The other changes are simplifications and updates due to changes in the Silverlight platform (there weren't many of these).

Basically, in my original sample, I wasn't taking advantage of binding properly.  So I had some properties and parts I didn't need.  Moreover, I committed some "no-nos" like including code in my CLR property wrapper for accessing a Dependency Property.  Fixing these issues up really smoothed things along.

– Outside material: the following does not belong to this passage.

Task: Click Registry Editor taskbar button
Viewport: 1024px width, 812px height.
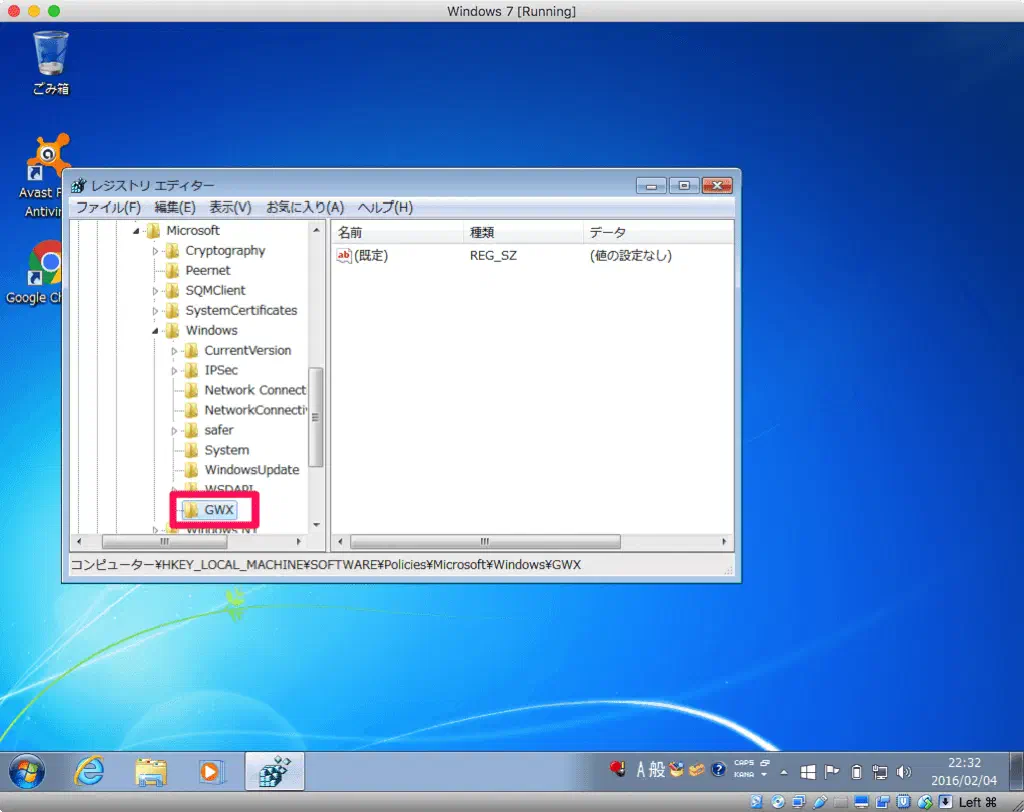Action: tap(274, 771)
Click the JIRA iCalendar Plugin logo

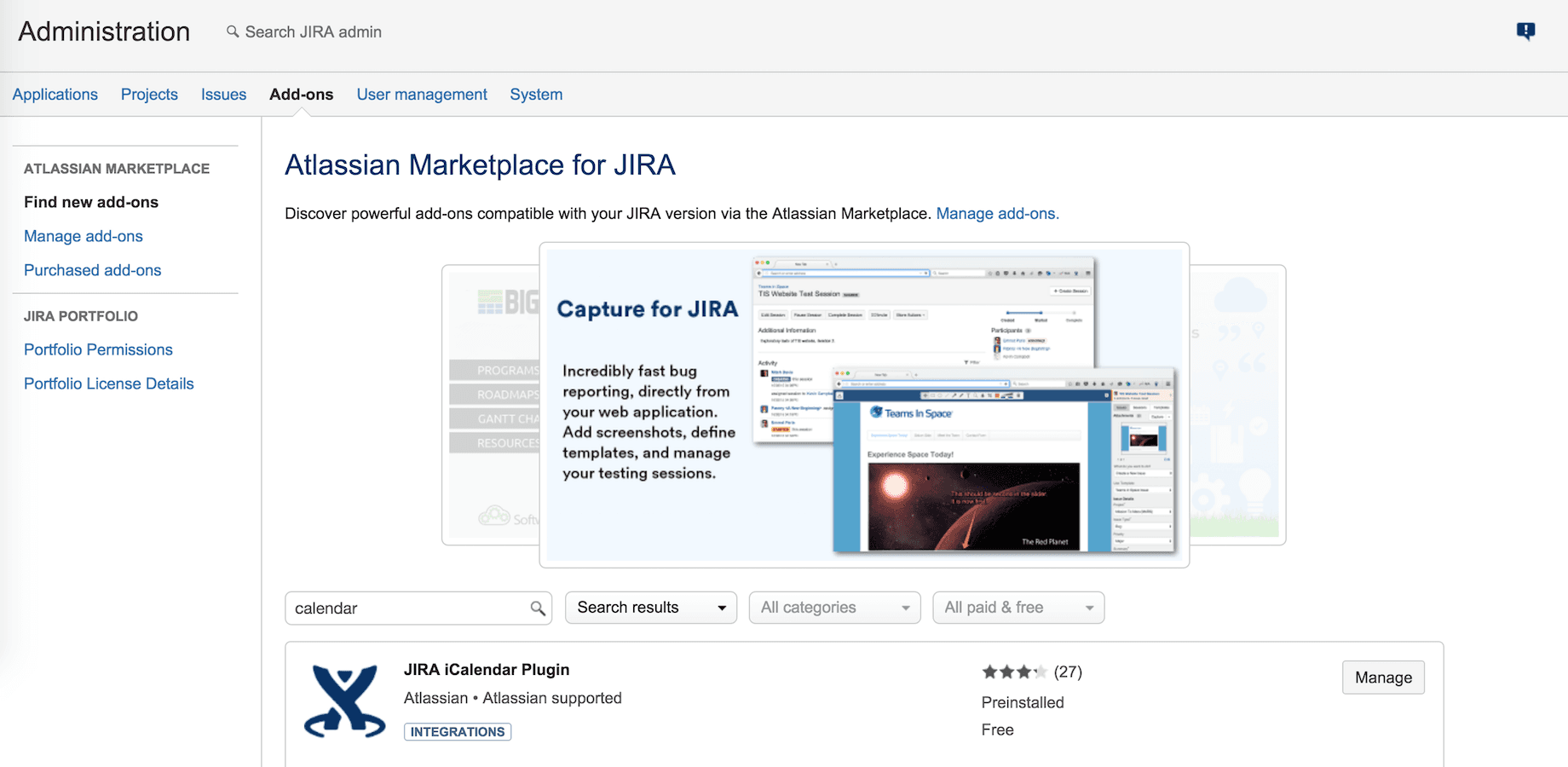pos(344,701)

And, finally, in the app.xaml, I included to very basic templates to show what a simple template would look like.  One collapses horizontally, the other vertically:

Horizontal Collapse vertical collapse

To give you an idea how much things are simplified using VSM. here are some before and after code samples:

Beta1:

        protected override void OnApplyTemplate()

        {

            base.OnApplyTemplate();

            // Fish out all of the template children and wire them up.            //

       _rootElement = GetTemplateChild(ExpandoHeaderControl.RootElement) as FrameworkElement;

            if (_rootElement != null)

            {

                bool opened = IsOpened;

                _buttonElement = GetTemplateChild(ExpandoHeaderControl.ButtonElement) as ToggleButton;

                if (_buttonElement != null)                {

                    // setup the buttons initial state.

                    //

                    _buttonElement.IsChecked = opened;

                    _buttonElement.Click += new RoutedEventHandler(ToggleButtonElement_Click);

                }

                _openAnimation = _rootElement.Resources[ExpandoHeaderControl.OpenAnimation] as Storyboard;

                _closeAnimation = _rootElement.Resources[ExpandoHeaderControl.CloseAnimation] as Storyboard;

            }

            ChangeVisualState();

            _templateLoaded = true;

        }

        private void ChangeVisualState()        {

  // manage the animations base on the current state.

            //

            Storyboard toState = IsOpened ? _openAnimation : _closeAnimation;

            Storyboard fromState = !IsOpened ? _openAnimation : _closeAnimation;

            if (toState != null)            {

                if (!_templateLoaded)                {

                    toState.SkipToFill();

                }

                else                {

                    toState.Begin();

                }

            }

            if (fromState != null)            {

                fromState.Stop();

            }

        }

Beta 2:

        public override void OnApplyTemplate()        {          

            base.OnApplyTemplate();

            // fetch the button and hook up to it's click event.

            //

            _buttonElement = GetTemplateChild(ExpandoHeaderControl.ButtonElement) as ToggleButton;

            if (_buttonElement != null)            {

                _buttonElement.Click += new RoutedEventHandler(ToggleButtonElement_Click);

            }           

            // set up our initial state

            //

            ChangeVisualState(false);

        }

        private void ChangeVisualState(bool useTransitions)        {

            // Tell VSM to manage the animations based on the current state.

            //

            VisualStateManager.GoToState(this, IsOpened ? NormalState : ClosedState, useTransitions);

   }

Much simpler!  Note the call to VSM in the ChangeVisualState method.

The other changes to call out.  To get generic.xaml to work, you need to specify a DefaultStyleKey in your constructor:

        public ExpandoHeaderControl()        {       

            DefaultStyleKey = typeof(ExpandoHeaderControl);

        }

Also note OnApplyTemplate is now public.

Other than that the process is basically the same as documented in the prior tutorial.  Inside of the generic.xaml file, you'll see how I templated the ToggleButton.  The animation on ToggleButton took me a long time on Beta 1, and I never got it quite right.  With the Blend June Preview that supports VSM, this was a snap.